___ Study material

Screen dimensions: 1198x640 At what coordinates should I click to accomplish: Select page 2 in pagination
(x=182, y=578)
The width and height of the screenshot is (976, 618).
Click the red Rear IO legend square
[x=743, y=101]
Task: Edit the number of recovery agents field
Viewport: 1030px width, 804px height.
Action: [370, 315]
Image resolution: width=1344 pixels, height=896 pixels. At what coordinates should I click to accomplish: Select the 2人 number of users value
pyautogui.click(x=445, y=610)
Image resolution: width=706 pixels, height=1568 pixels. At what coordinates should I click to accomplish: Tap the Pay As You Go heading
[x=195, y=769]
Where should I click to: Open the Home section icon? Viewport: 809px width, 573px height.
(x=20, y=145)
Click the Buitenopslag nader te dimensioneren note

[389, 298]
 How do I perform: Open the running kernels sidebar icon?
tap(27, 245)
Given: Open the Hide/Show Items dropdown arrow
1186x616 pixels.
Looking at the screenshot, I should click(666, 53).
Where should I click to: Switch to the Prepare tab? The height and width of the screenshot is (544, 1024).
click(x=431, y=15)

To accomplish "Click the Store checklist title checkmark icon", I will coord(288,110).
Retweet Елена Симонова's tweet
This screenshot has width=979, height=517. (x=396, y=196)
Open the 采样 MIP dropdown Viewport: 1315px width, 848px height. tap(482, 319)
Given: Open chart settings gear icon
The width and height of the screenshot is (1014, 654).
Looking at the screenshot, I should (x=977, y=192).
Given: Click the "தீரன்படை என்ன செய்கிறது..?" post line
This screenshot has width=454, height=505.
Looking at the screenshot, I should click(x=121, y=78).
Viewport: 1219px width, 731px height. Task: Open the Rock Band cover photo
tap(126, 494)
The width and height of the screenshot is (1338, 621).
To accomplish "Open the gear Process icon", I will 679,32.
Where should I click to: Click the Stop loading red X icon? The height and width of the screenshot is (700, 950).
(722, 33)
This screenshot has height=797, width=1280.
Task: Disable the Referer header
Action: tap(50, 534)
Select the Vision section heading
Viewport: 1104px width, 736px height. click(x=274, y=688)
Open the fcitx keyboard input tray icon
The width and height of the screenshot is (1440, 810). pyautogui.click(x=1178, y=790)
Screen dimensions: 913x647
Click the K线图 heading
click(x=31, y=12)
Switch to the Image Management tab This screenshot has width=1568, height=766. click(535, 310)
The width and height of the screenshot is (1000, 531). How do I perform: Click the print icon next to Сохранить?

______

● **Required work**:
The records above should be duplicated in full, exactly as given.

● **Solution for this problem**:
Screen dimensions: 1198x640 At what coordinates should I click to accomplish: Select page 2 in pagination
(x=182, y=578)
The width and height of the screenshot is (976, 618).
Click the red Rear IO legend square
[x=743, y=101]
Task: Edit the number of recovery agents field
Viewport: 1030px width, 804px height.
Action: [370, 315]
Image resolution: width=1344 pixels, height=896 pixels. At what coordinates should I click to accomplish: Select the 2人 number of users value
pyautogui.click(x=445, y=610)
Image resolution: width=706 pixels, height=1568 pixels. At what coordinates should I click to accomplish: Tap the Pay As You Go heading
[x=195, y=769]
Where should I click to: Open the Home section icon? Viewport: 809px width, 573px height.
(x=20, y=145)
Click the Buitenopslag nader te dimensioneren note

[389, 298]
 How do I perform: Open the running kernels sidebar icon?
tap(27, 245)
Given: Open the Hide/Show Items dropdown arrow
1186x616 pixels.
Looking at the screenshot, I should click(666, 53).
Where should I click to: Switch to the Prepare tab? The height and width of the screenshot is (544, 1024).
click(x=431, y=15)

To accomplish "Click the Store checklist title checkmark icon", I will coord(288,110).
Retweet Елена Симонова's tweet
This screenshot has width=979, height=517. (x=396, y=196)
Open the 采样 MIP dropdown Viewport: 1315px width, 848px height. tap(482, 319)
Given: Open chart settings gear icon
The width and height of the screenshot is (1014, 654).
Looking at the screenshot, I should (x=977, y=192).
Given: Click the "தீரன்படை என்ன செய்கிறது..?" post line
This screenshot has width=454, height=505.
Looking at the screenshot, I should click(x=121, y=78).
Viewport: 1219px width, 731px height. Task: Open the Rock Band cover photo
tap(126, 494)
The width and height of the screenshot is (1338, 621).
To accomplish "Open the gear Process icon", I will 679,32.
Where should I click to: Click the Stop loading red X icon? The height and width of the screenshot is (700, 950).
(722, 33)
This screenshot has height=797, width=1280.
Task: Disable the Referer header
Action: tap(50, 534)
Select the Vision section heading
Viewport: 1104px width, 736px height. click(x=274, y=688)
Open the fcitx keyboard input tray icon
The width and height of the screenshot is (1440, 810). pyautogui.click(x=1178, y=790)
Screen dimensions: 913x647
Click the K线图 heading
click(x=31, y=12)
Switch to the Image Management tab This screenshot has width=1568, height=766. click(535, 310)
The width and height of the screenshot is (1000, 531). How do I perform: Click the print icon next to Сохранить?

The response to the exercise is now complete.